Hi, I have the following code which works as expected:

#include <iostream>

using namespace std;

typedef int (TMyFunc)(int);

TMyFunc* p;

int x(int y)
{
    return y*2;
}

int main()
{
    p = &x;
    cout << (*p)(5) << endl;
}

What I want to do is skip defining x and define p there straight. Something like

TMyFunc p; p(y){return y*2;}.

Is that possible? If so how do I do it? If not why?

EDIT:

After seeing the answers, I think I should clarify: I want the definition to be separate. i.e. function definition will be in a shared object. An application will acquire a function pointer to the function via dlsym. I do not want a function object. What I want is to know if I can define a function using its type which a header file common to both the shared object and the application will provide. I hope that came out right :).

EDIT2: For sbi :)

This resides in a header which is included in both the application and the shared object:

#define FNAME_GET_FACTORY       "GetFactory"
#define FNAME_GET_FUNCTION_IDS  "GetFunctionIDs"
#define FNAME_GET_PLUGIN_INFO   "GetPluginInfo"

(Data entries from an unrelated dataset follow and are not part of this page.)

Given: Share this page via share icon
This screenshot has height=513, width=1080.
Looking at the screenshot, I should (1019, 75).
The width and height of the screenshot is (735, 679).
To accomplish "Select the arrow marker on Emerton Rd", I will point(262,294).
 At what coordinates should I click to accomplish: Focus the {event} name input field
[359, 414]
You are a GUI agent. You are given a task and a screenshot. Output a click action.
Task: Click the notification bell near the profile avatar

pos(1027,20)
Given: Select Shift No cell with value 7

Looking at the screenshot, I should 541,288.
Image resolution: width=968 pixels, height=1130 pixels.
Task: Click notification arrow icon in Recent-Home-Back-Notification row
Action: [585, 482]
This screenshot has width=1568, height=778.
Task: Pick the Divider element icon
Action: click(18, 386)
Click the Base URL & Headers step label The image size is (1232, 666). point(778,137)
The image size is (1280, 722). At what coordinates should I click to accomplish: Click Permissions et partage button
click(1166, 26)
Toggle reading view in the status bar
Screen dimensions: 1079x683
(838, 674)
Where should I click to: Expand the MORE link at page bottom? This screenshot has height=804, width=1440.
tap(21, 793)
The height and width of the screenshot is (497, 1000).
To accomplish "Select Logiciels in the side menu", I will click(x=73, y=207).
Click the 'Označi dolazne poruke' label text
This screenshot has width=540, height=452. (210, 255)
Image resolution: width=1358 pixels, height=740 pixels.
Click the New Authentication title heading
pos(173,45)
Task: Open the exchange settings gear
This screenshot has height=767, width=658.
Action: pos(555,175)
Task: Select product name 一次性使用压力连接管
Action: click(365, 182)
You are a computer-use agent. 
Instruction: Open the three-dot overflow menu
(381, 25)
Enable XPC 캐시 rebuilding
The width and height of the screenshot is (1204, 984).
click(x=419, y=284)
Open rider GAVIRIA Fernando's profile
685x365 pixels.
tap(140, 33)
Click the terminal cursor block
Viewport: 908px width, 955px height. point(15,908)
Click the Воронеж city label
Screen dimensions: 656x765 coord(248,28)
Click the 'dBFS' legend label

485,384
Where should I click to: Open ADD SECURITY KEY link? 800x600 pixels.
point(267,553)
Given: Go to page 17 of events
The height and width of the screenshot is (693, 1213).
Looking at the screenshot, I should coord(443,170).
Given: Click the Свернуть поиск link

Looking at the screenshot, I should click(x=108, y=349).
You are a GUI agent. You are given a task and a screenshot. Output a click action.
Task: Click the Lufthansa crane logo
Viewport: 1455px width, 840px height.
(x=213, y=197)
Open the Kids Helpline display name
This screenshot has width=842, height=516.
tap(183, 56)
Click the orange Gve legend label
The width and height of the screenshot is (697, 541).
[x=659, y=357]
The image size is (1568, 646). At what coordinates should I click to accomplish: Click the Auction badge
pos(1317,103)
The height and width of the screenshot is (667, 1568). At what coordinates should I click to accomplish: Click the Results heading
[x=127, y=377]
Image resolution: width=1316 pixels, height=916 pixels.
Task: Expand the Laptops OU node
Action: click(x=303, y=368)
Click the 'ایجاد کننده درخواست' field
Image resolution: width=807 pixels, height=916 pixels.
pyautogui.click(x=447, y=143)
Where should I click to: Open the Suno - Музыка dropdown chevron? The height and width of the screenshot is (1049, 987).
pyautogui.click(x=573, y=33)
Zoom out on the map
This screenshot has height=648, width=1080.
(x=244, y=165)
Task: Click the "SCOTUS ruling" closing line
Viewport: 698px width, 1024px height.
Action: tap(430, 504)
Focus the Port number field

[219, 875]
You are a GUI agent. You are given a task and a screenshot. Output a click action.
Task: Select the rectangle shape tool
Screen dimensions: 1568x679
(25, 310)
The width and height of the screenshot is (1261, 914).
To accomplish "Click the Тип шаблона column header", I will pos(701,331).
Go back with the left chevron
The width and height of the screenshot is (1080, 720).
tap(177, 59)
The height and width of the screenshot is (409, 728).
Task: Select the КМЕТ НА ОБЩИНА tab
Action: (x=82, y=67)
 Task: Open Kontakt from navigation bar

typedef FunctionFactory* (*TpfGetFactory)();
typedef size_t (*TpfGetFunctionIDs)(int**);
typedef PluginInfo* (*TpfGetPluginInfo)();

In the application, something like this happens:

TpfGetFactory pF = (TpfGetFactory)dlsym(pHandle, FNAME_GET_FACTORY);
//Use pF for anything

Now, to do this, I have to define GetFactory as follows in the shared object:

extern "C" FunctionFactory* FNAME_GET_FACTORY(){//CODE}

Forgetting the extern "C" part for now, Can I define this function using the type TpfGetFactory which is already defined? (This is not a huge issue I know - but I am curious as to whether it is possible :) ). What I want is something like this in the shared object :

TpfGetFactory f;
f(){//Implementation}

EDIT3:

My try:

#include <iostream>

using namespace std;

typedef int (TF)(int);

TF f;

f(int x)
{
    return x*2;
}

int main()
{
    x(3);
}

main.cpp:9: error: ISO C++ forbids declaration of ‘f’ with no type
main.cpp: In function ‘int main()’:
main.cpp:16: error: ‘x’ was not declared in this scope

Answer 1

It's possible in C++1x, the next C++ standard, generally expected next year (which would make it C++11, then). It allows this:

auto p = [](int y){return y*2;};

This relies on auto been given a new meaning ("automatically deduce the type of this variable from the expression that initializes it") and the new lambda functions (allowing to create functions on the fly).

Your compiler might actually already support this.

Answer 2

This will be possible in the next C++ standard, via lambdas. In the current standard, however, it is impossible to define one function inside another.

Answer 3

Not directly in C++98.

For standard C++, that is C++98, check out e.g. the Boost Lambda library. It lets you write expressions like

for_each(a.begin(), a.end(), std::cout << _1 << ' ');

C++0x adds direct support for lambda expressions.

Cheers & hth.,

Answer 4

This works fine for me, with the current C++03 Standard:

typedef int (TMyFunc)(int);

TMyFunc* p;

int test()
{
    struct LocalClass
    {
        static int functionLocal(int y)
        {
            return 2;
        };
    };

    LocalClass localClass;
    p = &(LocalClass::functionLocal);
}

But maybe it happens to be more complicated to write than what you wanted to simplify ;-), however it works and you can define your functions in place, locally.

Here is some documentation about local classes